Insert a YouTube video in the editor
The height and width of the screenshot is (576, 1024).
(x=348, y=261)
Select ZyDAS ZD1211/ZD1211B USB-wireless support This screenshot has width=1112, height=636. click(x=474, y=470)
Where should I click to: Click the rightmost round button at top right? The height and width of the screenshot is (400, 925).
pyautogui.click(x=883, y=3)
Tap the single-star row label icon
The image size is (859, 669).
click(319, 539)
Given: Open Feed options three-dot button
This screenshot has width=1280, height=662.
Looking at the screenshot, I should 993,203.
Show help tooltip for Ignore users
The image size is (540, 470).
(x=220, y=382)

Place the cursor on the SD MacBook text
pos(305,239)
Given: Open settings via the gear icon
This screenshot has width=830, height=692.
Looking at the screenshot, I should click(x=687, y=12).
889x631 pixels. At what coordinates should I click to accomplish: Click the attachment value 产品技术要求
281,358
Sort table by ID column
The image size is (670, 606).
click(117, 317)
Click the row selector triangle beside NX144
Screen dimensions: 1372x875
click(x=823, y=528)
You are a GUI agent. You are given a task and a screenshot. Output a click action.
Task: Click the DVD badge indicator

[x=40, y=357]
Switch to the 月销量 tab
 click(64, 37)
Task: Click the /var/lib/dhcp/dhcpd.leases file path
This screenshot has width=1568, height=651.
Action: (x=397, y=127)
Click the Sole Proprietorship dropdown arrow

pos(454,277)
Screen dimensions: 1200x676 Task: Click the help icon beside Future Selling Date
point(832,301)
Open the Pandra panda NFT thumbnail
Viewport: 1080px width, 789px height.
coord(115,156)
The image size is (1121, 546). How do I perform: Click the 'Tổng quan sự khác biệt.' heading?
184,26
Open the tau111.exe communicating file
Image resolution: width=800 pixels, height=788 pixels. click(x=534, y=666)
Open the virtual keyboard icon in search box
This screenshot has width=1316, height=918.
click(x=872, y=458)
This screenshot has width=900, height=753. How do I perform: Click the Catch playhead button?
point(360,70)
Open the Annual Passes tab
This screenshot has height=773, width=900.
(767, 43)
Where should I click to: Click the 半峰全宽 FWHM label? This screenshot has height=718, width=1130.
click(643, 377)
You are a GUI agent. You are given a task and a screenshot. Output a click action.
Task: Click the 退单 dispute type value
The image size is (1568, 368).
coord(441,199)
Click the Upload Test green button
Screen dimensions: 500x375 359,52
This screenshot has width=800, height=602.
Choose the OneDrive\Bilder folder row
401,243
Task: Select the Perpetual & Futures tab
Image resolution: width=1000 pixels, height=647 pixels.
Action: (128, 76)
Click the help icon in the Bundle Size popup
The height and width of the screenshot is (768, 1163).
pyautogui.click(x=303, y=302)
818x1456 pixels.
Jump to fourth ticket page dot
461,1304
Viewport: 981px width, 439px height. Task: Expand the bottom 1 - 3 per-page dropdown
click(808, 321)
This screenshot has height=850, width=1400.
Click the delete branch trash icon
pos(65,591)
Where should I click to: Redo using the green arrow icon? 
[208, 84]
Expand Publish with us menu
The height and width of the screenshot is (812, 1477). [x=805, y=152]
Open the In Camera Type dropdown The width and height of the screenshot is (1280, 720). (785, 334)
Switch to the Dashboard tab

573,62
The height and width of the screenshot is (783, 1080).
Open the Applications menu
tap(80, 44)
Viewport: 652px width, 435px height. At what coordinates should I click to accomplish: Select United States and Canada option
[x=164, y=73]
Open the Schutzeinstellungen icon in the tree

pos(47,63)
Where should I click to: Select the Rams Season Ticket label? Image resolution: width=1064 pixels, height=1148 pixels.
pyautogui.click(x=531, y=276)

Your instructions: Nothing but the lines from the one with "Expand Publish with us menu" through the end of the data above should be reproduced, each exactly, both ends included.

Answer area:
Expand Publish with us menu
The height and width of the screenshot is (812, 1477). [x=805, y=152]
Open the In Camera Type dropdown The width and height of the screenshot is (1280, 720). (785, 334)
Switch to the Dashboard tab

573,62
The height and width of the screenshot is (783, 1080).
Open the Applications menu
tap(80, 44)
Viewport: 652px width, 435px height. At what coordinates should I click to accomplish: Select United States and Canada option
[x=164, y=73]
Open the Schutzeinstellungen icon in the tree

pos(47,63)
Where should I click to: Select the Rams Season Ticket label? Image resolution: width=1064 pixels, height=1148 pixels.
pyautogui.click(x=531, y=276)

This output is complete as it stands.